Make Their Lives Easier
Your clients receive a vast amount of diverse communications every day. Make their lives easier by being crystal clear and simple, spelling out each task you need them to perform. For example, when presenting a document for their review, where applicable:
- Provide a filtered-down version. Email prescreened background material to the client. This material is a filtered-down version of the voluminous information that could have otherwise been sent. Prescreened material should be just long enough to adequately bring the client up to speed on a matter.
- Have a comprehensive version handy. Have handy a ready-to-send comprehensive version of the filtered-down document in the event it is subsequently needed and inform the client it is available.

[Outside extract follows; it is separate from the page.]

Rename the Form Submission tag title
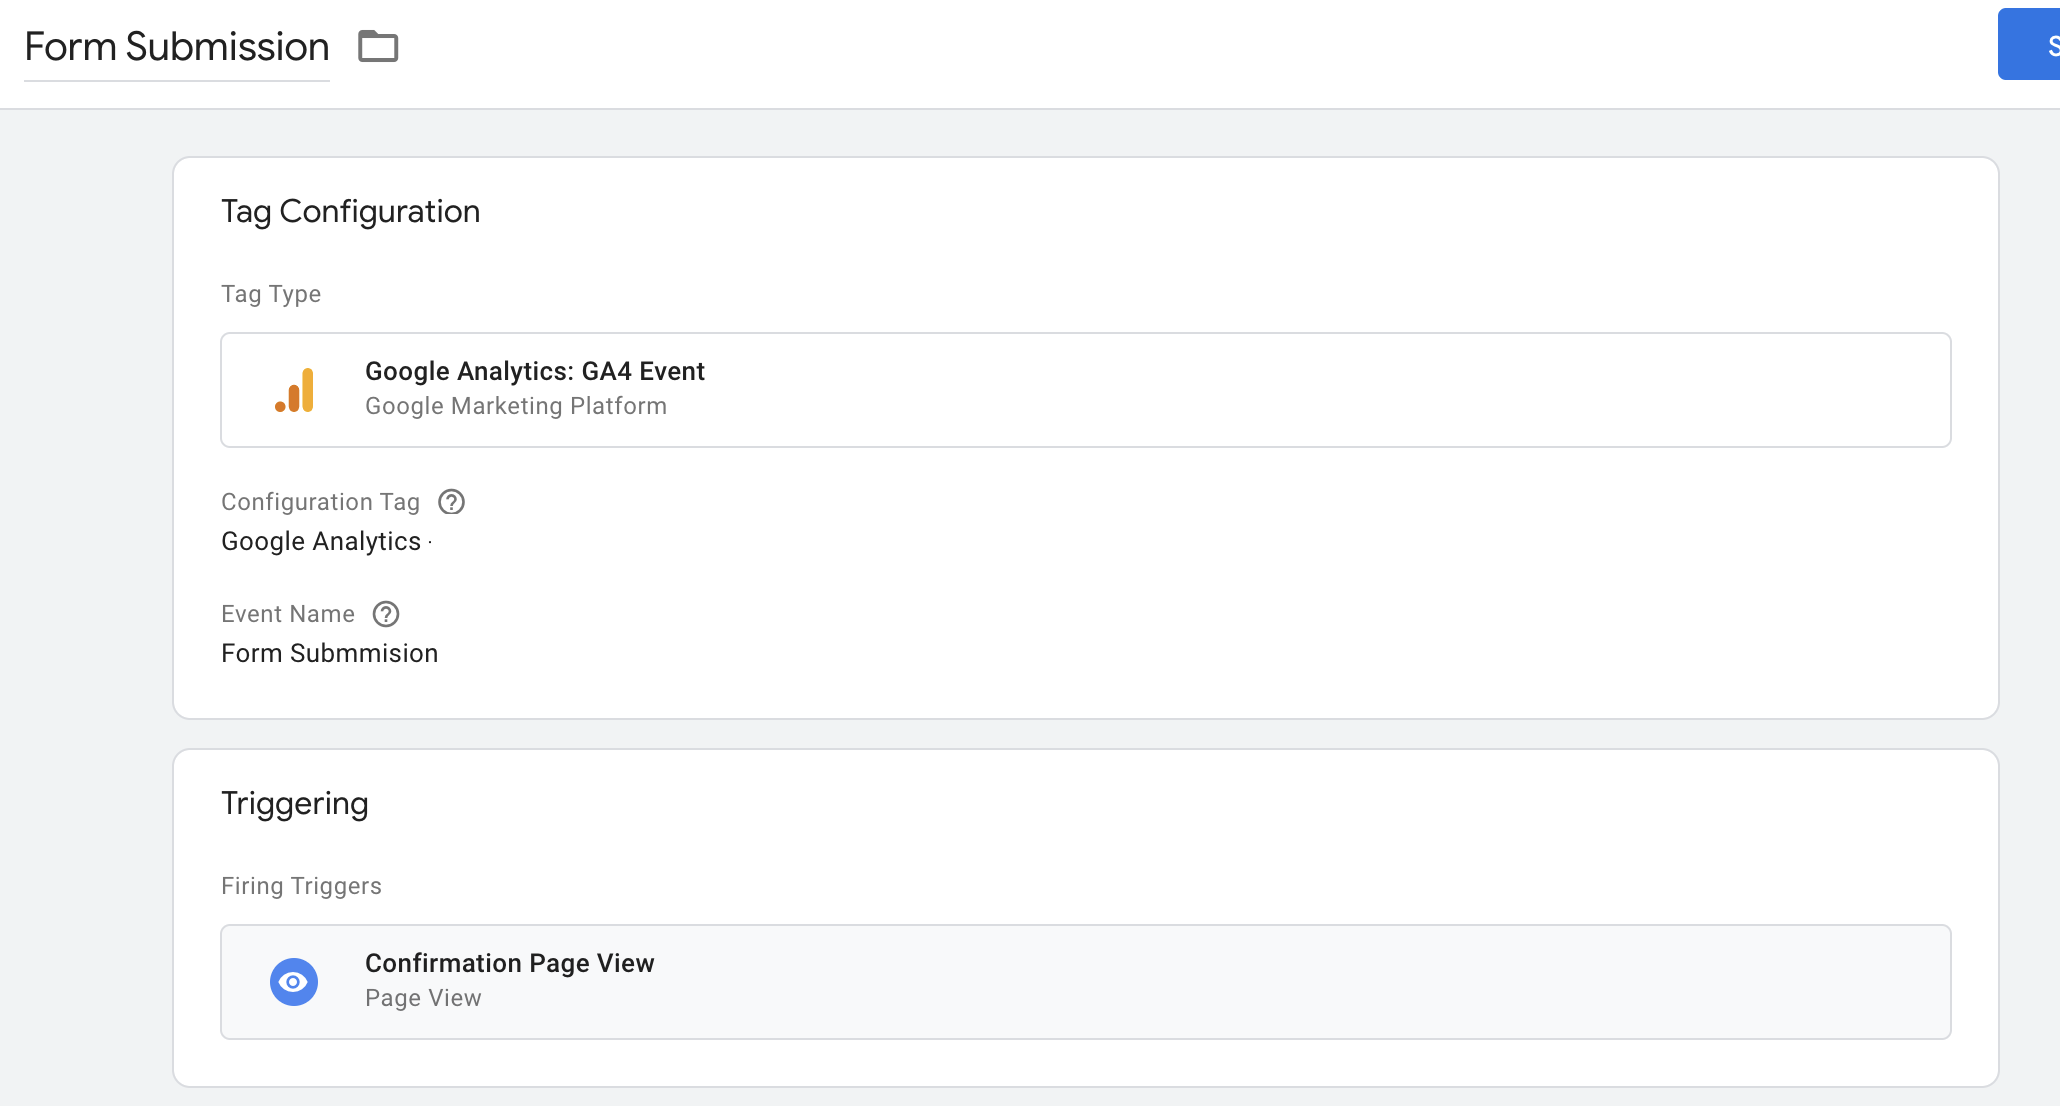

- Provide a summary. In the email message that includes the prescreened material and document for review, provide a brief summary of what is needed of the client within the first couple sentences.

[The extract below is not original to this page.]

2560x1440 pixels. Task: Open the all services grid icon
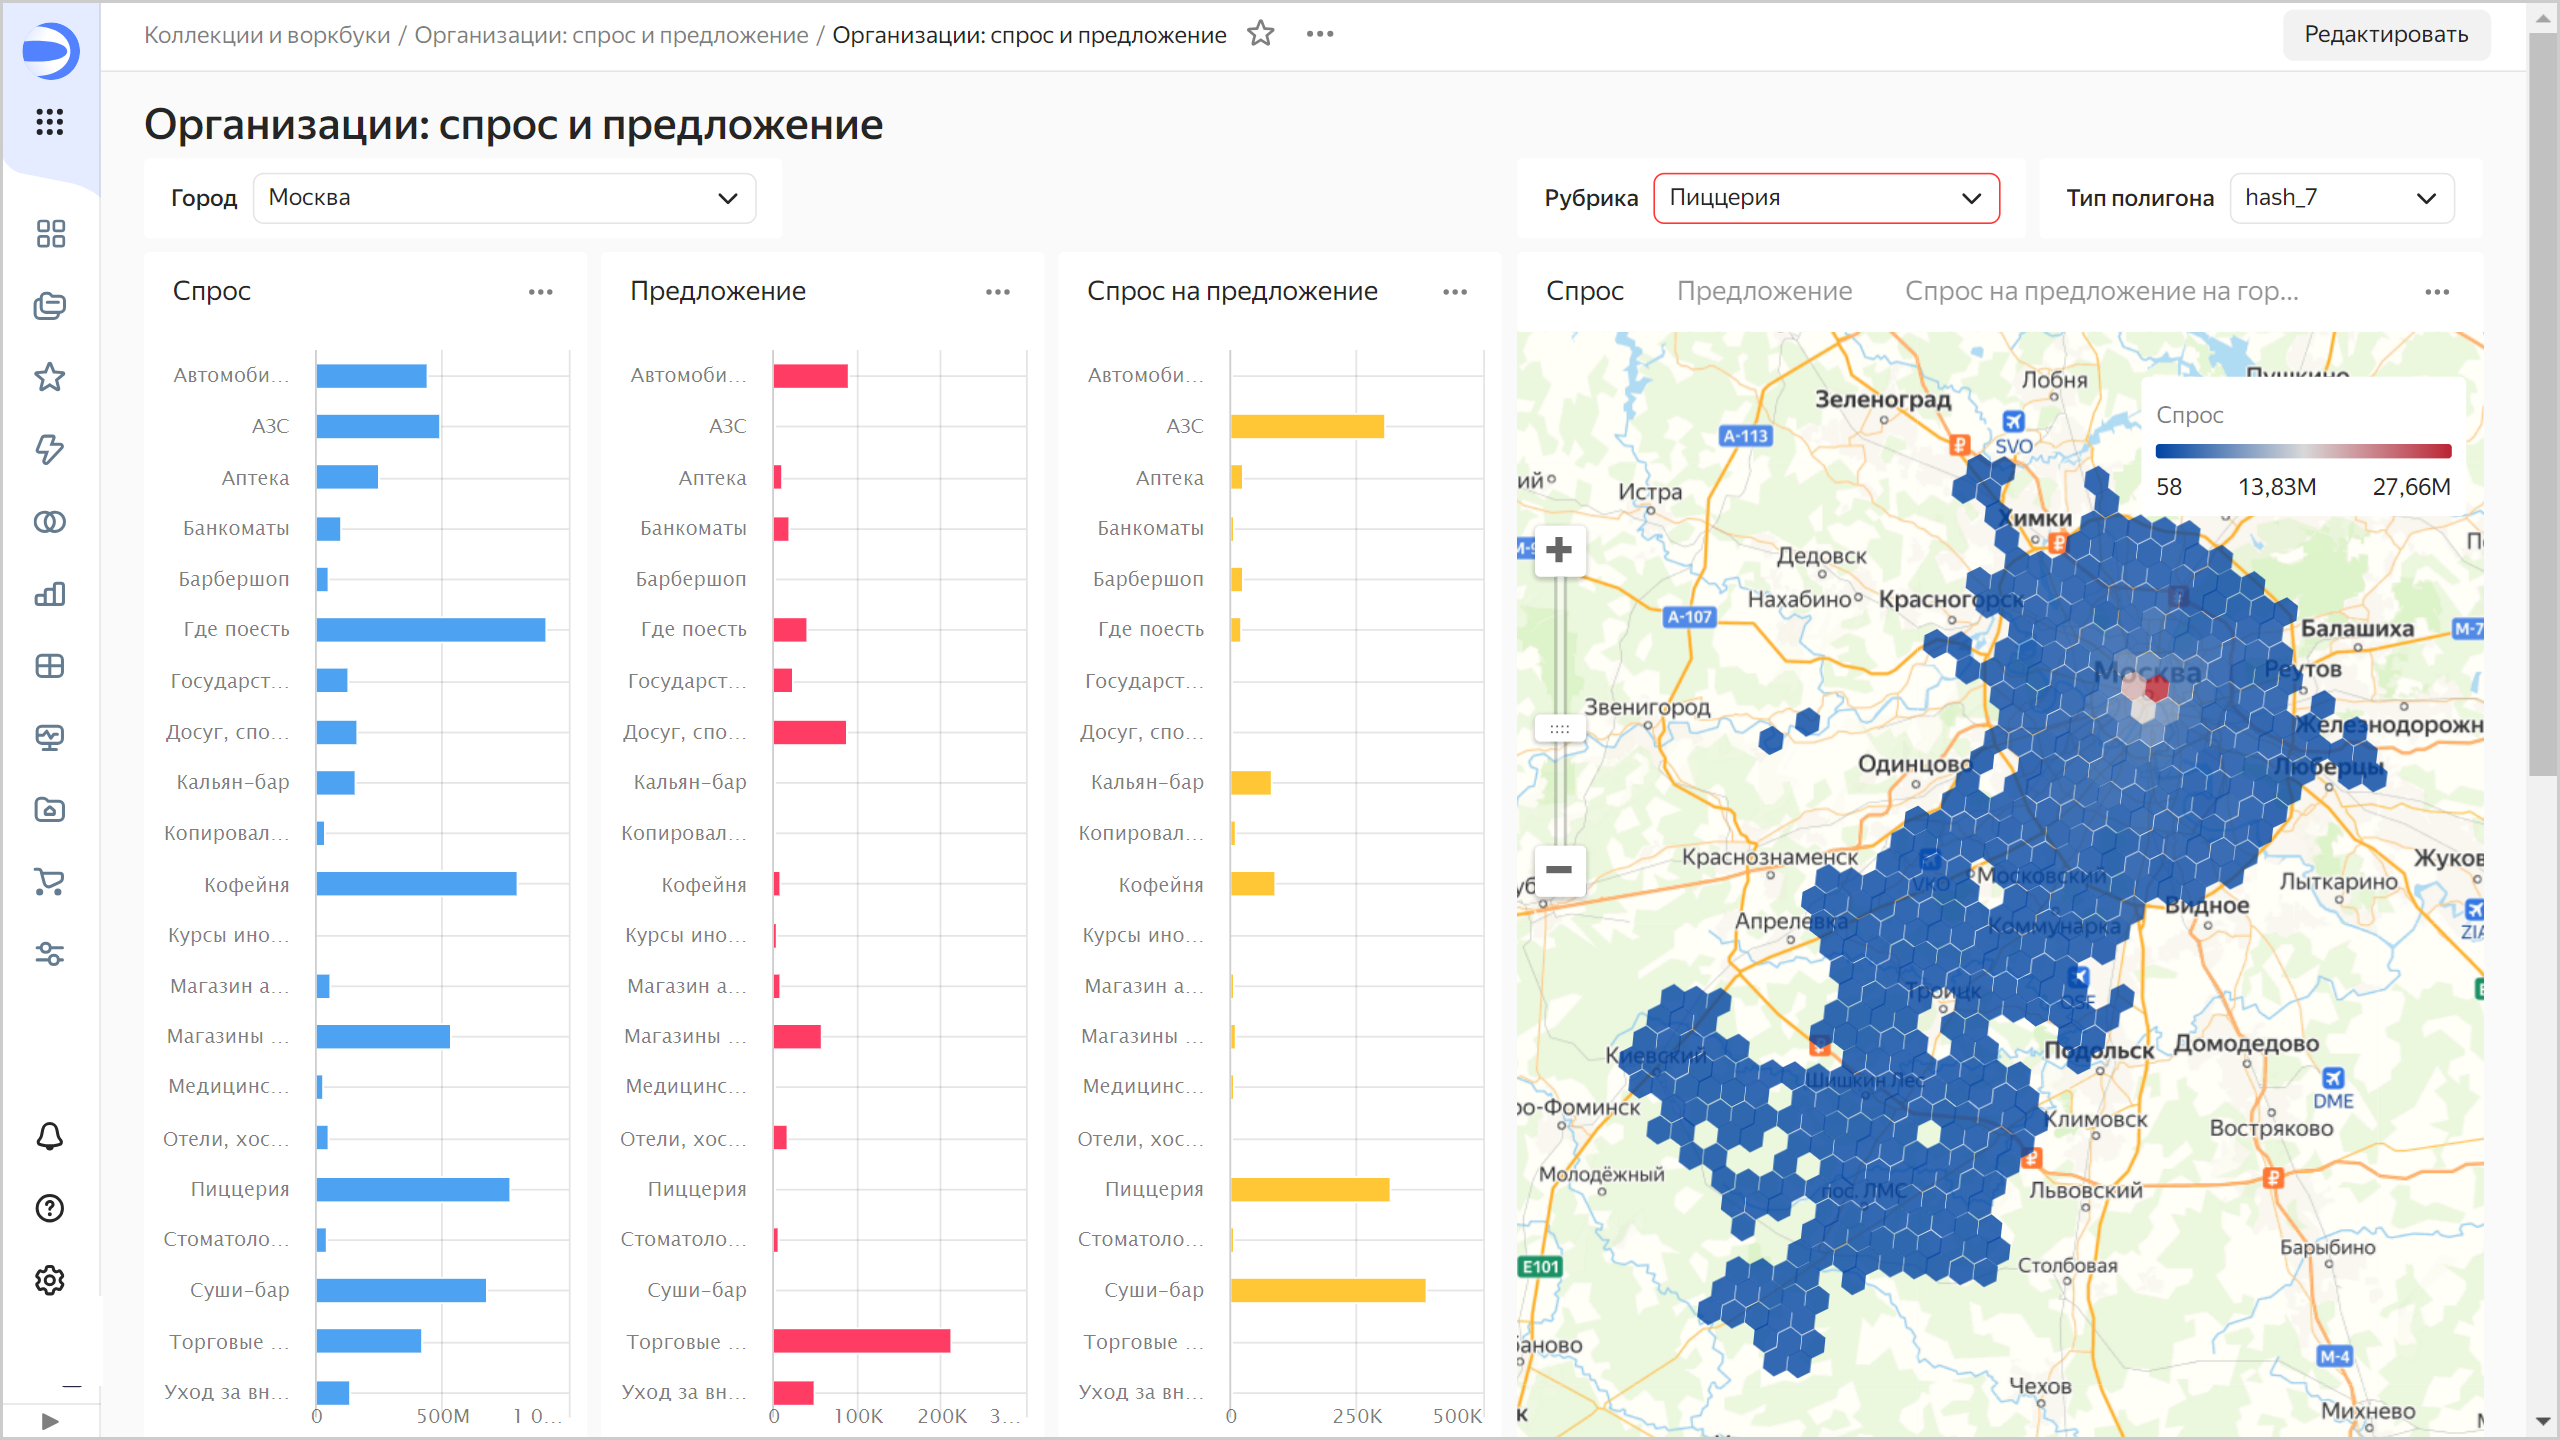pos(50,122)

- Give a heads-up call. In situations where a content-packed email is unavoidable, give the client a heads-up phone call to inform him or her that such a communication is on its way and the high level of content is necessary for an adequate review of the document.

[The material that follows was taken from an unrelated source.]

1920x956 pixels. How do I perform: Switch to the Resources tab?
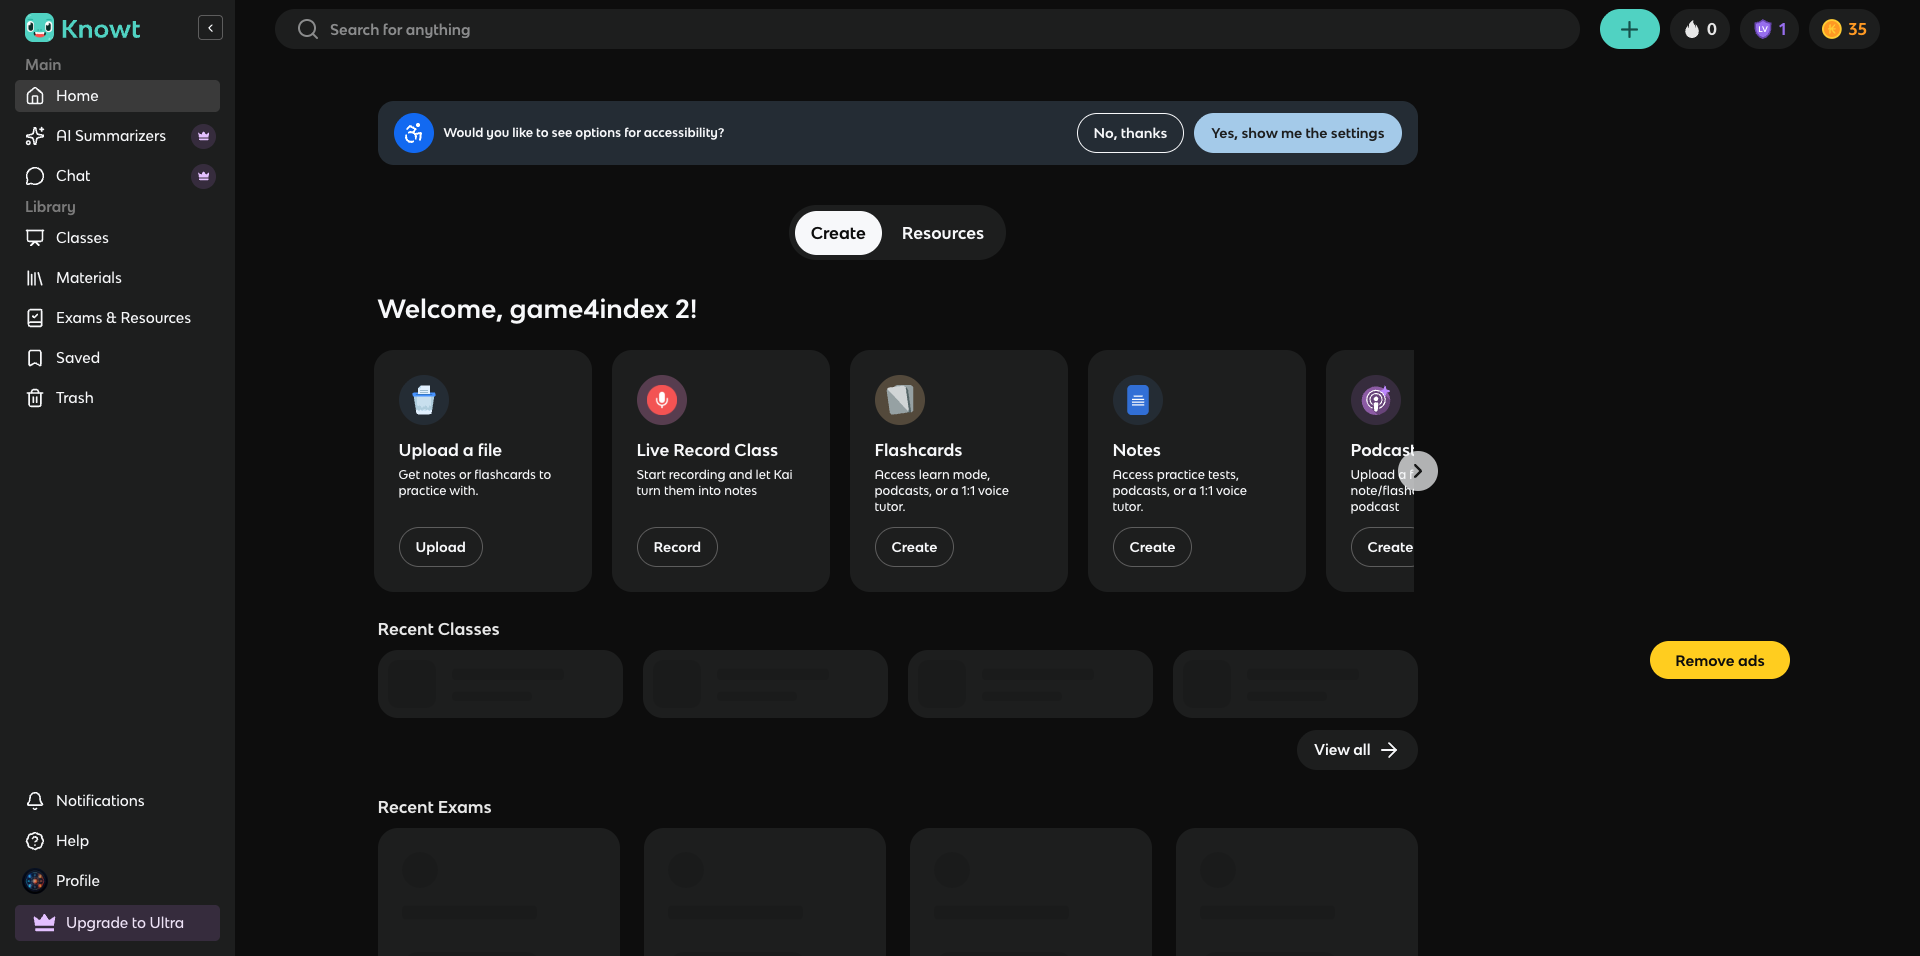(x=942, y=232)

- Provide a layman's translation with your advice. When delivering suggestions, advice or opinions during a client meeting, speak in industry terms and then follow through with a simplified layman's version.
It can't be stressed enough: keep your main client contact in the loop at all times. With the speed of email and texting, keeping clients in the loop is easy to do on a consistent basis, yet many clients still complain their former service providers were lacking in this area. Even when there is no news to report, use a quick status update to keep the lines of communication open by letting the client know there is no news yet. This shows the client they are top of mind, and you’re still working on the project. It also shows respect and appreciation for their business and assures them you have their best interests at heart.
Make Them Look Great
As a service provider, one aspect of the job is to help your client look impressive, particularly the point person. The point person ultimately has a boss who will be evaluating his or her job performance. Find out what affects performance evaluations and then find ways to help your point person improve in those areas. This task coincides with the goal of providing a high quality work product.
Know and understand a client's business model, seek ways to add value to the relationship, be highly responsive to time-sensitive matters assigned to your point person, provide practical suggestions that are consistent with the business model, be clear and concise with advice, and provide detailed options with a simplified breakdown of steps. By incorporating these best practices into one’s work habits, new attorneys can gain an advantage in advancing their career and take on increasing levels of responsibility for prestige clients. Moreover, outstanding client service often results in longstanding personal relationships with clients, not just business relationships.